What Is the Difference Between Tennis Elbow and Golfer’s Elbow?

Both Tennis Elbow and Golfer’s Elbow are common musculoskeletal issues affecting the forearm tendons near the elbow joint. While both conditions involve pain and discomfort stemming from tendon overuse, they are medically termed epicondylitis. These injuries occur when the musculotendinous unit connecting the forearm muscles to the humerus bone becomes strained, leading to microtears and degeneration in the tendon structure. Understanding the location and function of the affected tendons is key to differentiating between these two painful conditions.

Location and Tendon Involvement

The primary distinction between the two conditions lies in the location of the affected tendons. Tennis Elbow, formally known as Lateral Epicondylitis, involves the tendons that attach to the lateral epicondyle, the bony bump on the outside of the elbow. This condition primarily affects the wrist extensor tendons, most notably the Extensor Carpi Radialis Brevis (ECRB), which is responsible for bending the wrist backward, leading to pain on the arm’s outer side.

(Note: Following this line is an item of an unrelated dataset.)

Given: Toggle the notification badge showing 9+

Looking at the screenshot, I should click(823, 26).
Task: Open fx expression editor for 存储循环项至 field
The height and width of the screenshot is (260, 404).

Conversely, Golfer’s Elbow (Medial Epicondylitis) focuses on the tendons attaching to the medial epicondyle, the bony prominence found on the inside of the elbow. This injury affects the flexor-pronator muscle group, which includes the wrist flexors and the pronator teres. The function of this group is to bend the wrist forward and twist the forearm inward, causing damage to the common flexor tendon at its attachment point. The conditions are defined by which epicondyle is involved—lateral (outside) for Tennis Elbow and medial (inside) for Golfer’s Elbow.

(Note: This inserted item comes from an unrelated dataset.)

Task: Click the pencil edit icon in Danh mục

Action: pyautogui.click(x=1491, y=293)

Distinct Symptoms and Pain Patterns

The difference in tendon involvement results in specific pain patterns. For Tennis Elbow, the characteristic symptom is tenderness on the outside of the elbow, often radiating down the back of the forearm toward the wrist. Pain is aggravated by movements that require wrist extension or a firm grip with the palm facing down. Simple, everyday actions such as shaking hands, lifting a coffee cup, or turning a doorknob often trigger discomfort.

Golfer’s Elbow presents with pain and soreness localized to the bony bump on the inner side of the elbow. This pain may also extend down the forearm toward the wrist, but along the palm-side of the arm. The symptoms are intensified by actions that require wrist flexion and forearm twisting, which load the flexor-pronator muscles. Aggravating movements include making a tight fist, squeezing a ball, or lifting an object with the palm facing up.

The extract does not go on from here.